Finding mission-aligned donors is one of the hardest challenges for civic organizations, especially those working to bridge political divides. The mission may be urgent, the cause deeply human, but without the right engagement strategy, even the most inspiring campaigns risk getting lost in the noise.
For Civic Health Project, an organization dedicated to reducing toxic partisanship and strengthening civic norms, this challenge was especially clear during the annual National Week of Conversation hosted by Conversations.us, an online campaign powered by the 500+ partner organizations in the Listen First Coalition.
The event invites Americans of differing political views to seek each other out, talk across divides, and rediscover the art of dialogue. Yet in a time when attention spans are short and skepticism runs high, reaching new supporters who genuinely care about constructive conversation requires more than a traditional ad or email blast.
They needed a different kind of engagement: one rooted in curiosity, not click-through rates.
That’s where GoodChat came in. Together, we designed a campaign that used an interactive, consent-driven conversational survey powered by a chatbot to invite people into meaningful conversation before asking them to take action or sign up to support.
Instead of pushing a message, we posed thoughtful questions - about political division, on how to span the political divide, and what it means to disagree well. Through a dynamic, multi-question survey experience, participants explored their own perspectives while learning about opportunities to connect through bridge-building initiatives like National Week of Conversation.
This wasn’t just data collection. It was an exercise in listening at scale.
With just $1,700 in Meta ad spend, the campaign delivered results that outperformed industry benchmarks across every stage of the funnel:
That translated to a $12.14 cost per lead and just $34.69 per high-intent donor—roughly 2.5–4x lower than standard nonprofit acquisition costs.
But the real success wasn’t in the numbers alone. It was in the quality of engagement. Forty percent of participants expressed an interest in donating. Nearly one in five went further and opted-in and indicated intent to donate.

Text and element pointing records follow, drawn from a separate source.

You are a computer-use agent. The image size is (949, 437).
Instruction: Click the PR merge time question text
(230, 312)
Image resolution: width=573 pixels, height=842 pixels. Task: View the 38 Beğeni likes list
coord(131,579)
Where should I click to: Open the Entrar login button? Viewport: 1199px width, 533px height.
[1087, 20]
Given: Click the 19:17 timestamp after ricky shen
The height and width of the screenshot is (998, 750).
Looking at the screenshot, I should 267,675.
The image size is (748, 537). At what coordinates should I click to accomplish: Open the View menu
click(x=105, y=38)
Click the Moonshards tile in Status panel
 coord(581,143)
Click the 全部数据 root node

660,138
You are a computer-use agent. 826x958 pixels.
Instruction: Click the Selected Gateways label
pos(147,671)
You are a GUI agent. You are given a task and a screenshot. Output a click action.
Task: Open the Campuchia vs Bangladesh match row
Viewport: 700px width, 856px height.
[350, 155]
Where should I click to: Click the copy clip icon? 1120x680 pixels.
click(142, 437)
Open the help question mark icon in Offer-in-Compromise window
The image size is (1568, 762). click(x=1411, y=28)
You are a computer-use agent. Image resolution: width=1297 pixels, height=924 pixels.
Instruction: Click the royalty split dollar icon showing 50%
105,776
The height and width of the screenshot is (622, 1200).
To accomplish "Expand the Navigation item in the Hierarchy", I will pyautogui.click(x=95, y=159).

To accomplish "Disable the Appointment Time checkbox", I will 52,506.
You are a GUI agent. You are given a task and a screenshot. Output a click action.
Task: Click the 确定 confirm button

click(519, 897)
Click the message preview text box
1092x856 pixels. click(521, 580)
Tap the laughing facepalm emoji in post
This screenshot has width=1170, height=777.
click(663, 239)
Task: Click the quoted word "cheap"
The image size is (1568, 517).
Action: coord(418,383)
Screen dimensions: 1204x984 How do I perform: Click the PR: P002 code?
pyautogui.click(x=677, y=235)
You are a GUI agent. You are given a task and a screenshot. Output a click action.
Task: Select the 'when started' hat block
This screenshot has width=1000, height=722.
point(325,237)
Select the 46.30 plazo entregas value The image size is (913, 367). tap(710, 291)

These weren’t passive subscribers. They were individuals motivated by shared civic values, ready to act.
The campaign’s strength lay in its design. Each touchpoint - ad, landing page, and survey - was built around clarity, empathy, and flow.
The experience felt more like a conversation with purpose than a campaign with an agenda and that difference showed in the results.
For organizations like Civic Health Project, success isn’t just measured in clicks or conversions - it’s measured in connection. The National Week of Conversation proved that when outreach respects people’s time, voice, and agency, participation deepens.
By meeting audiences where they are, GoodChat helped Civic Health Project and the Listen First Coalition demonstrate a new model for engagement: one that turns conversation into community, and community into collective action.
Civic health depends on the same principles that build any relationship: listening, trust, and shared purpose.
GoodChat’s chatbot-led campaign transformed civic curiosity into donor activation—achieving up to 4x lower acquisition costs than traditional outreach and delivering 35% high-intent leads ready to give and engage.
For nonprofits working to strengthen democracy, the lesson is clear: meaningful engagement isn’t about reach. It’s about resonance.